The management of these and all cluster-related components of a Qlustar installation in general can easily be accomplished through a single administration interface: QluMan, the Qlustar Management interface. The QluMan GUI is multi-user as well as multi-cluster capable: Different users are allowed to work simultaneously with the GUI. Changes made by one user are updated and visible in real-time in the windows opened by all the other users. On the other hand, it is possible to manage a virtually unlimited number of clusters within a single instance of the QluMan GUI at the same time. Each cluster is shown in a tab or in a separate main window.

Overview of basic Setup Principles

A central part of Qlustar are its pre-configured modular OS images. Different nodes may have different hardware or need to provide specific and varying functionality/services. Therefore, to optimize the use of hardware resources and increase stability/security, Qlustar does not come with just one boot image that covers every use-case. Instead, a number of image modules with different software components are provided from which individual custom OS images can be created as needed. A Qlustar OS image just contains what is actually required to accomplish the tasks of a node, nothing more. See below for more details about configuring OS images.
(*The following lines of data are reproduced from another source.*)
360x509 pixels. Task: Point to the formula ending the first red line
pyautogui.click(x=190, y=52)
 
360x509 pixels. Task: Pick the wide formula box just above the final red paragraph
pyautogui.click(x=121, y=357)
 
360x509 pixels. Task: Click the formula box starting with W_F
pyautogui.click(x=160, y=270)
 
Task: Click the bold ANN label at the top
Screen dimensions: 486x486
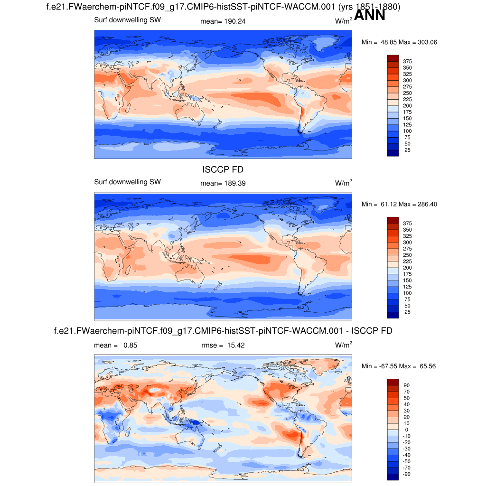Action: (369, 15)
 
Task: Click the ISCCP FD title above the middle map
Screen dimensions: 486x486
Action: (223, 169)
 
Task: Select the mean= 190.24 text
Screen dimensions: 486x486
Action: (224, 21)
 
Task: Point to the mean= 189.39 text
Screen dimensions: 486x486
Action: (224, 183)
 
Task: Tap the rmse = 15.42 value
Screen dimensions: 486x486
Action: (224, 346)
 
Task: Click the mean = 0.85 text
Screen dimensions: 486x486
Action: (116, 346)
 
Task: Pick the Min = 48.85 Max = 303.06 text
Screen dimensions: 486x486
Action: (399, 42)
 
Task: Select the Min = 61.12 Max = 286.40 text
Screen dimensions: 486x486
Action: (399, 204)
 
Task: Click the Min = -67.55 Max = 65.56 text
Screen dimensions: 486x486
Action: (399, 366)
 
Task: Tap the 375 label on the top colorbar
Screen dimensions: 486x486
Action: (407, 62)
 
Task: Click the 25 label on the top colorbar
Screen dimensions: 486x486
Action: (407, 150)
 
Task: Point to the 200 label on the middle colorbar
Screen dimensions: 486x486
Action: (407, 268)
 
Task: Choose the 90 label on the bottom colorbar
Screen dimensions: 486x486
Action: (407, 385)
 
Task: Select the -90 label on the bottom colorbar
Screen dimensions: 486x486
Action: (407, 474)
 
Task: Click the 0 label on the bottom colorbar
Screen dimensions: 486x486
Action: (407, 430)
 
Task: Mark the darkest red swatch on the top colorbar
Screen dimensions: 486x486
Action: (393, 58)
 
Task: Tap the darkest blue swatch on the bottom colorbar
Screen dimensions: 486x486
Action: (393, 477)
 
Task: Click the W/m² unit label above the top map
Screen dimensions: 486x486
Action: (343, 21)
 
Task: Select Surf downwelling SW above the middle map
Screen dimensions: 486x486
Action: (128, 182)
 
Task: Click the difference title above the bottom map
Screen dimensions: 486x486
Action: (223, 330)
But providing different OS images is still not enough for a flexible yet easily manageable cluster: A node booting a generated image also receives extra configuration options via DHCP, via qlumand and via NFS at boot time, thus allowing to fine-tune the OS configuration at run-time. E.g. it is possible to determine how the local disks are to be used (if any are present), whether additional services like OpenSM or samba should be enabled/disabled and a lot more. Four different configuration/property categories exist in QluMan:

  • Generic-Properties are simple on/off options or key+value pairs applicable to groups of nodes, e.g. to flag the reformatting of the local disks at the next boot, add SMTP mail functionality, etc.
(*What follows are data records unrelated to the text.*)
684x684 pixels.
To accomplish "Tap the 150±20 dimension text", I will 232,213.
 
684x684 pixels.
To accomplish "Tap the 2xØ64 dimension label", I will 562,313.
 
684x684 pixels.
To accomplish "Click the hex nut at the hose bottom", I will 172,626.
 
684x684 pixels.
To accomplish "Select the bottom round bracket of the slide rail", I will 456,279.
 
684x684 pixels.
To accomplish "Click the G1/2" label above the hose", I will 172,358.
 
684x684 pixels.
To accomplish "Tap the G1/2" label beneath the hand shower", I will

  • Config Classes handle more complex configurations like boot/disk configs, DHCP, etc.

  • Hardware-Properties are not used to configure the nodes themselves but describe their hardware configuration and are of importance e.g. for the slurm workload manager and/or inventory management.

Of course, one can configure every host in a cluster individually. But in most clusters, there are large groups of hosts that need to be configured identically. However, even if there are several groups, they might share only some properties/configurations, but not all of them. To provide a simple handling for such scenarios, while at the same time maintaining maximum flexibility, QluMan allows to combine generic properties, hardware properties and config classes each into sets.

For settings that apply to all hosts of a cluster, there are global sets: A global Generic Property set, a global Hardware Property set and a global Config set.

Additionally, it is possible to combine exactly one Generic Property set, one Hardware Property set and one Config set into a Host Template. Assigning a Host Template to a group of hosts allows to specify all of their specific properties and configuration settings with a single mouse-click.

For situations where flexibility is required (e.g. one host in a group has a slightly different hardware configuration than all the others), it is also possible to override or extend the settings defined in the chosen Host Template, by assigning either one of the sets and/or individual properties/config classes directly to a host. In case of conflicts, values from individual properties/config classes have highest priority, followed by set values, then the Host Template values and finally the global values. The Enclosure View presents a nice graphical representation of this hierarchy of settings for each host. For more details on this, see Configuring Hosts.